仙腸関節とは−Ⅰ:骨盤のどこにあるの?
この記事の目的は、
≪もともときわめてマニアック(?)な関節であったのに、現在ではなぜか健康雑誌やテレビの健康番組などを中心に一般的に名前だけが知られてきた仙腸関節≫
について 気楽に読んでいただけるようわかりやすくお伝えすること。
今まで耳にしたことがない骨の名前なども出てきますが、“読めばわかる”のでご安心いただければと思います。
腰痛で施療をお受けいただくお客さまには、動作チェックの後に関節内部機能回復調整法を用いて最初に仙腸関節の数方向への動きを調整させていただくのが当院の施療手順。
施療後には、持参した小型の骨格模型(こっかくもけい)と折りたたみ式の大きな骨格図を利用してその場所をお知らせし、どういう理由で仙腸関節に対して何をさせていただいたのか、ご説明申しあげております。
今回の記事では質疑応答ができませんので、当院の骨格アシスタント模型氏の骨盤の2枚の写真に関連する骨2つと骨盤の歪(ひず)みの原因となる仙腸関節の名前を書き加えたものをUPいたしました。
写真を参考になさりつつお付き合いいただければと思います。
骨盤の左右外側に1個づつある蝶(ちょう)の羽根のように大きな骨が寛骨(かんこつ)という骨。
2つの寛骨(かんこつ)にはさまれていて、一見三角形にも見える短いエンピツのような形をしていてデコボコしたまん中に1つ目立っている骨が仙骨(せんこつ)。
ちなみに、その仙骨の下にくっ付いて3個から5個の骨がひとつの骨になったためボコボコと伸びている細い骨が尾骨(びこつ)という名前が付けられている骨。
私たちが尾骨(びていこつ)とよんでいる骨になります。
真後ろから撮った写真ではちょうど腸骨に隠れてしまい見えませんが、赤い楕円で囲んだ部分の奥が仙腸関節(せんちょうかんせつ)。
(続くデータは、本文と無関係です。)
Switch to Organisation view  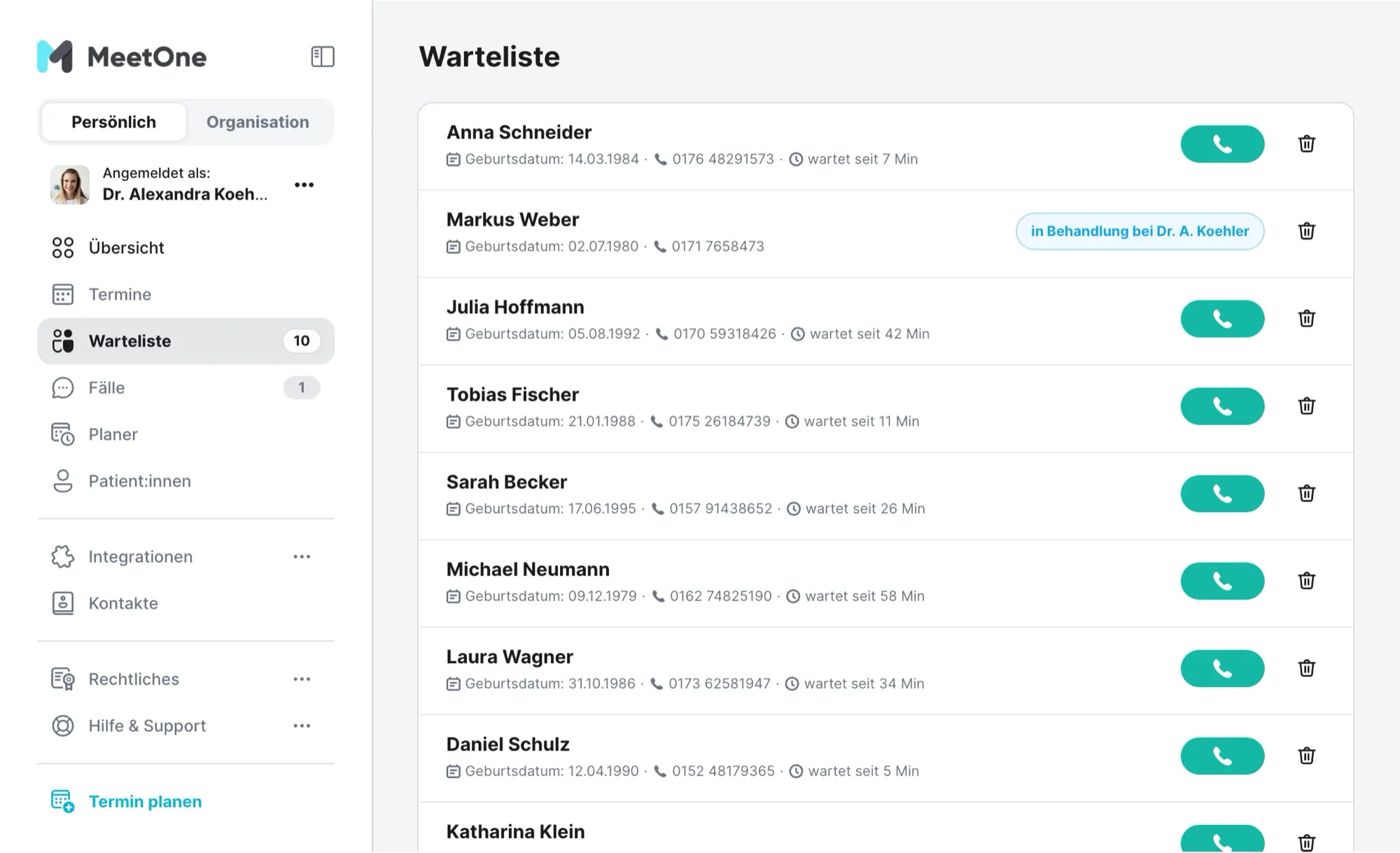[258, 122]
腸骨と仙骨で作られているのが仙腸関節ですので左右に1つづつあるのです。
なぜ仙寛関節(せんかんかんせつ?)と呼ばれないかというと、この寛骨(かんこつ)がちょっとめんどうな過去を持つ骨だから。
私たちみんな、子供の頃には、寛骨という骨を持っていなかったのです。
代わりにあったのが、腸骨(ちょうこつ)、坐骨(ざこつ)、恥骨(ちこつ)という片側3つ、左右両側では合計6つの別々の骨。
その片側に3つある骨が思春期にアルファベットの『Y』の字のようにくっ付いてひとつの寛骨(かんこつ)という骨になるというわけ。
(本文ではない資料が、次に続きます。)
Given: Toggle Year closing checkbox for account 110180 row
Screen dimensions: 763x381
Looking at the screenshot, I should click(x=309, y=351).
くっ付く場所は、脚(あし)の付け根の関節である股関節(こかんせつ)の骨盤側の凹(へこ)みの部分(=寛骨臼:かんこつきゅう)。
ということで、寛骨(かんこつ)という骨の名前は正しいのですが、いかんせん寛骨は大きすぎるため、骨盤の中での位置がはっきりとわかるように、寛骨を構成している腸骨(ちょうこつ)、恥骨(ちこつ)、坐骨(ざこつ)という3つの骨の名前は解剖学の中で使われつづけているのです。
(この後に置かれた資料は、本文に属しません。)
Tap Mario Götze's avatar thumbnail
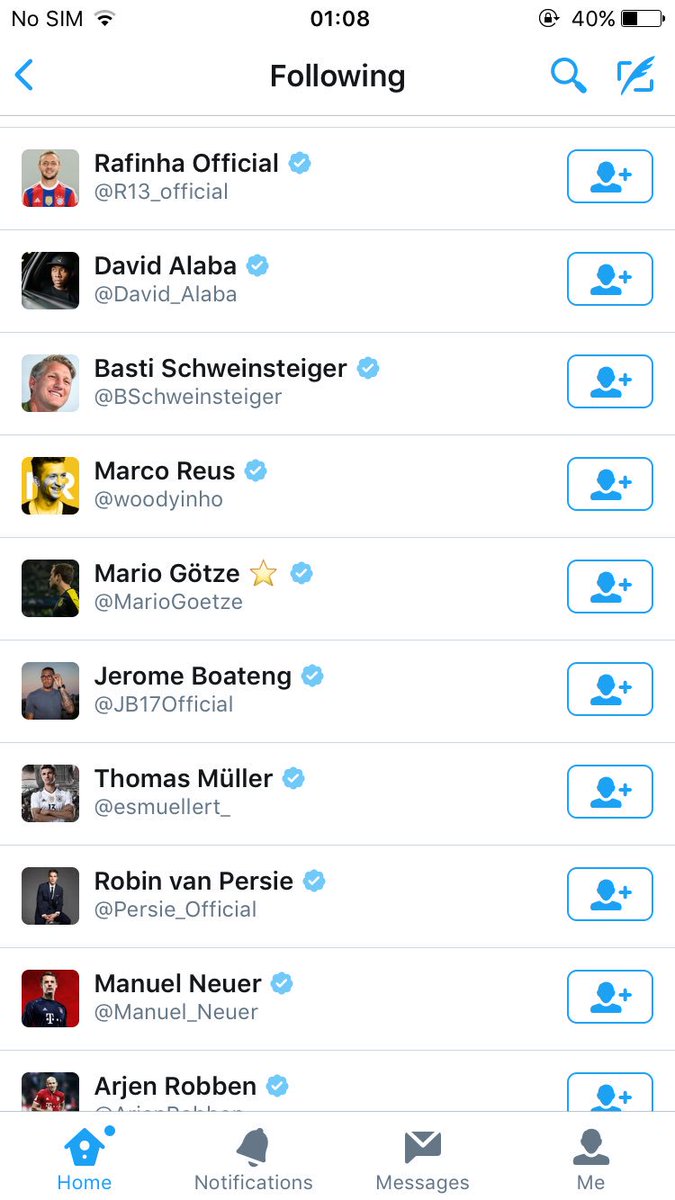The height and width of the screenshot is (1200, 675). point(50,588)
仙腸関節(せんちょうかんせつ)は、仙骨と寛骨のもと腸骨だった部分で作られている関節なので、
仙骨の≪仙:せん≫と腸骨の≪腸:ちょう≫という2つの骨を表す文字をつなげて関節の名前にされた*ということ。
*実際には、Sacro(仙)+Iliac(腸)+Articulation(関節)などの外国語からの翻訳であり、元々の名称が2つの骨の名称をつなぎあわせて作られたのでしょう。
関節の名前の作られ方がおなじでわかりやすいのが膝(ひざ)の関節。
解剖学での正式名称は脛骨大腿関節(けいこつだいたいかんせつ)なのですが、膝関節を作る2つの骨の名前である脛骨(けいこつ:けられると痛いスネの骨)と太ももの骨である大腿骨(だいたいこつ)の名前をつなげて作られているのです。
今回はだいぶマニアックなテーマでしたが、骨盤のどこにあってどんな骨たちに囲まれているか大まかなイメージをおもちいただけたでしょうか?
次回は≪骨盤の歪(ゆが)み=仙腸関節のズレと動きの悪さ≫という当院での考え方をご紹介申しあげます。